Collected data entries
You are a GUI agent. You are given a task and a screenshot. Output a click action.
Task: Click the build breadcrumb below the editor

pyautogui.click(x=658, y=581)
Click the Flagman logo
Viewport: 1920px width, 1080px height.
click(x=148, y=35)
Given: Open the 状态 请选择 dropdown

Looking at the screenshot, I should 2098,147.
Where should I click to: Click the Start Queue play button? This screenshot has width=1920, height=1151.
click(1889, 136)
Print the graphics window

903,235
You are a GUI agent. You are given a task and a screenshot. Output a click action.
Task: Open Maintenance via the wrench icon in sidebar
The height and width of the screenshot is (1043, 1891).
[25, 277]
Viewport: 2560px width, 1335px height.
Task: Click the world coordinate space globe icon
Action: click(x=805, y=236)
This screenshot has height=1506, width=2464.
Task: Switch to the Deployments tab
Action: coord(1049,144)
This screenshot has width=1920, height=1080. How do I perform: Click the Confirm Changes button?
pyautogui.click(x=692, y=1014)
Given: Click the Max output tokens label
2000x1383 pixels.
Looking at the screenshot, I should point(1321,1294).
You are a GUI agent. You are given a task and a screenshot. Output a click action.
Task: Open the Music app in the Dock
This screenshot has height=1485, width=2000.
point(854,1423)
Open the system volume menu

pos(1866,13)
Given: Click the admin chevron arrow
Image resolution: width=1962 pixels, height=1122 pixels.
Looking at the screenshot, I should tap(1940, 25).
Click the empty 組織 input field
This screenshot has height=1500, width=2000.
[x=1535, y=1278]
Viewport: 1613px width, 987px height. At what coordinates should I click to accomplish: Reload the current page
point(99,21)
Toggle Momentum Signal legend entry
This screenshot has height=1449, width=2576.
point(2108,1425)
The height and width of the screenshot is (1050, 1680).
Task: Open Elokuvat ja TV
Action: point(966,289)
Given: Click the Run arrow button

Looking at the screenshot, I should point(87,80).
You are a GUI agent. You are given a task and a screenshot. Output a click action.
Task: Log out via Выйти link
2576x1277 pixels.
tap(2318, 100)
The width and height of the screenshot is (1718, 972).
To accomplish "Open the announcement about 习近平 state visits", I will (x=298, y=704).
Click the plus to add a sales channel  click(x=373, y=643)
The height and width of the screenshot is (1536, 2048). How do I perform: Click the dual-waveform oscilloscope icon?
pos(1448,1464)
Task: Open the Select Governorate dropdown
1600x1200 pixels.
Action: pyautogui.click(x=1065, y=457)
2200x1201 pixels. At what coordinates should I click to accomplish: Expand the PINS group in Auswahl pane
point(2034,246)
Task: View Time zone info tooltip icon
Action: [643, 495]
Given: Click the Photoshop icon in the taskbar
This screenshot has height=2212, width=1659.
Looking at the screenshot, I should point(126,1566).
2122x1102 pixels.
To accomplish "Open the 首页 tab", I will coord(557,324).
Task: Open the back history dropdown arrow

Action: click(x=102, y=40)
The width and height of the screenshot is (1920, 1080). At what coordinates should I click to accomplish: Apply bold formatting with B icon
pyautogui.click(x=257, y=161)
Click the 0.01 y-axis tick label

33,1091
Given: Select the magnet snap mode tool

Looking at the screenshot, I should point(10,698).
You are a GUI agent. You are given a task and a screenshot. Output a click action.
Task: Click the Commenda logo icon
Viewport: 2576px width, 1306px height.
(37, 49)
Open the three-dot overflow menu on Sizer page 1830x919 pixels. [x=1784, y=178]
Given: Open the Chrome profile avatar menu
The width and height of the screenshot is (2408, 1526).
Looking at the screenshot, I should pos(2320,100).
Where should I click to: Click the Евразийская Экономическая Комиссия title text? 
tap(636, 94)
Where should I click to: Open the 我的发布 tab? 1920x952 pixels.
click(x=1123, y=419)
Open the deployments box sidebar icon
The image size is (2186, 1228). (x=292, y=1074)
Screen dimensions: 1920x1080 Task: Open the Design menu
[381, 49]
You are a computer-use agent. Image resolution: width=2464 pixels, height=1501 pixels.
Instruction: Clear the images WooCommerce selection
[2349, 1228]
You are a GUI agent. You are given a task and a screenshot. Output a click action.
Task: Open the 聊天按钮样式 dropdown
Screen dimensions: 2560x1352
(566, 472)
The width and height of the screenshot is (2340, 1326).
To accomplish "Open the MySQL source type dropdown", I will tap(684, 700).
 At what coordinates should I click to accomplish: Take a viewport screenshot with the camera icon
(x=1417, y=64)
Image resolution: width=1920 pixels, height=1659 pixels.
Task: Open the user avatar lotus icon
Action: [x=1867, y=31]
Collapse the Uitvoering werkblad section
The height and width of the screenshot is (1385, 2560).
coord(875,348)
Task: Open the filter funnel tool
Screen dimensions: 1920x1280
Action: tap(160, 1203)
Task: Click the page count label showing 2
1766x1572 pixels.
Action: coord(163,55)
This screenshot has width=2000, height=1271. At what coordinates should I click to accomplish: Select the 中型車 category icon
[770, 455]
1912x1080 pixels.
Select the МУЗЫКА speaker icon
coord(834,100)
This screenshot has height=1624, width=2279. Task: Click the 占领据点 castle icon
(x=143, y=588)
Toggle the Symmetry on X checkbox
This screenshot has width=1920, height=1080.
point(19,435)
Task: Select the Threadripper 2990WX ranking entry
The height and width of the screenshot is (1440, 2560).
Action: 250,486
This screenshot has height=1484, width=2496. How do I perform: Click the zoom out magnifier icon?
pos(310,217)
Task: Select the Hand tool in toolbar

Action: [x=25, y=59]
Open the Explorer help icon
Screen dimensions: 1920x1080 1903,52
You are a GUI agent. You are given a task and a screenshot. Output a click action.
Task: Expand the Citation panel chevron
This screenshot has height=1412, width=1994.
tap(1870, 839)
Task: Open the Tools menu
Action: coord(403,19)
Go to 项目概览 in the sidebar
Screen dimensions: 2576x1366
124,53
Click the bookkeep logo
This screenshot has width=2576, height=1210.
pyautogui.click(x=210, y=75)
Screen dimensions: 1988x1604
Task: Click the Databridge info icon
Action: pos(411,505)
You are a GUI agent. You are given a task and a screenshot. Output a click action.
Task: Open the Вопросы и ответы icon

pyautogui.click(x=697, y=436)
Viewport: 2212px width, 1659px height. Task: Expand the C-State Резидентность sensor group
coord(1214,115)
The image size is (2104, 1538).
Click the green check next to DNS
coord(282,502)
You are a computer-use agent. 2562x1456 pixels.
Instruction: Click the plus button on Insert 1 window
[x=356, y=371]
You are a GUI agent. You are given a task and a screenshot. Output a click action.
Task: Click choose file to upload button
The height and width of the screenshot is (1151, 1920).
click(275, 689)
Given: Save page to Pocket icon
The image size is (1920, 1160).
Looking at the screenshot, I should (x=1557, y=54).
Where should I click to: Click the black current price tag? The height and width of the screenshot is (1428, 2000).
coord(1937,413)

TASK PROMPT – Return each line of the data where the word "computer" appears.

SOLUTION FOR THIS TASK –
You are a computer-use agent. Image resolution: width=2464 pixels, height=1501 pixels.
You are a computer-use agent. 2562x1456 pixels.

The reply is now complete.